Além das questões relacionadas à origem e formas, discute-se atualmente o papel das pequenas oficinas no fornecimento e abastecimento dos mercados consumidores, tendo inerente algumas ideias como a de Pucci (1985), que sugere que essas pequenas oficinas formavam verdadeiras redes direcionadas a demandas distintas, o que parece ser de fato, uma interessante hipótese (p.369). Analisando as marcas de oleiros e compilando os dados existentes sobre sigillata arretina, Fulle observa o caráter não-urbano dessa produção, na mesma tendência das ânforas e cerâmicas de construção (Fulle 1997: 111-155). Essa afirmação acaba contrariando, portanto, a ideia das oficinas cerâmicas como “empresas‟‟ destinadas à produção, com elevada subdivisão e especialização do trabalho, na incidência de grandes centros urbanos.
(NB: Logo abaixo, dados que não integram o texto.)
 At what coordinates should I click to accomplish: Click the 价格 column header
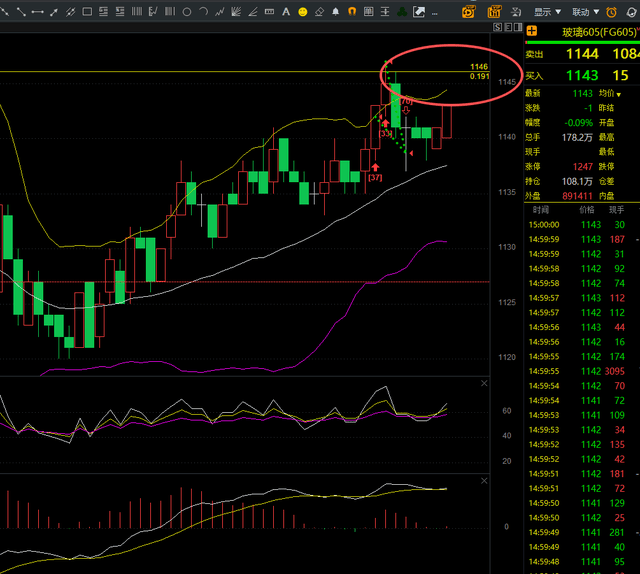coord(585,210)
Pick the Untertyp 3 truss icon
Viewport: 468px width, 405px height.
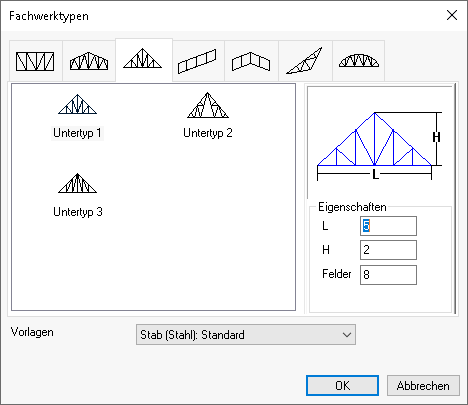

Assim, as terra-sigillata de tipo itálico tem sua produção identificada para a região da Etrúria, por volta de 45 a.C., coincidindo com as datações para as produções da cerâmica campânica. A fabricação do conjunto cerâmico itálico é caracterizada em linhas gerais por uma pasta dura, de fratura linear com pequenos vácuos, alongados ou arrendados, pouca quantidade de enp e de pequenas dimensões, brancos ou branco- amarelados. O engobo contém brilho e geralmente de espessura média (Quaresma 2009: 13). Os fabricos iniciais desse tipo cerâmico demonstram o escasso domínio da oxidação e é possível notar nos engobos vermelhos algumas manchas acastanhadas, fruto do processo de cozedura (Veigas 2003: 43).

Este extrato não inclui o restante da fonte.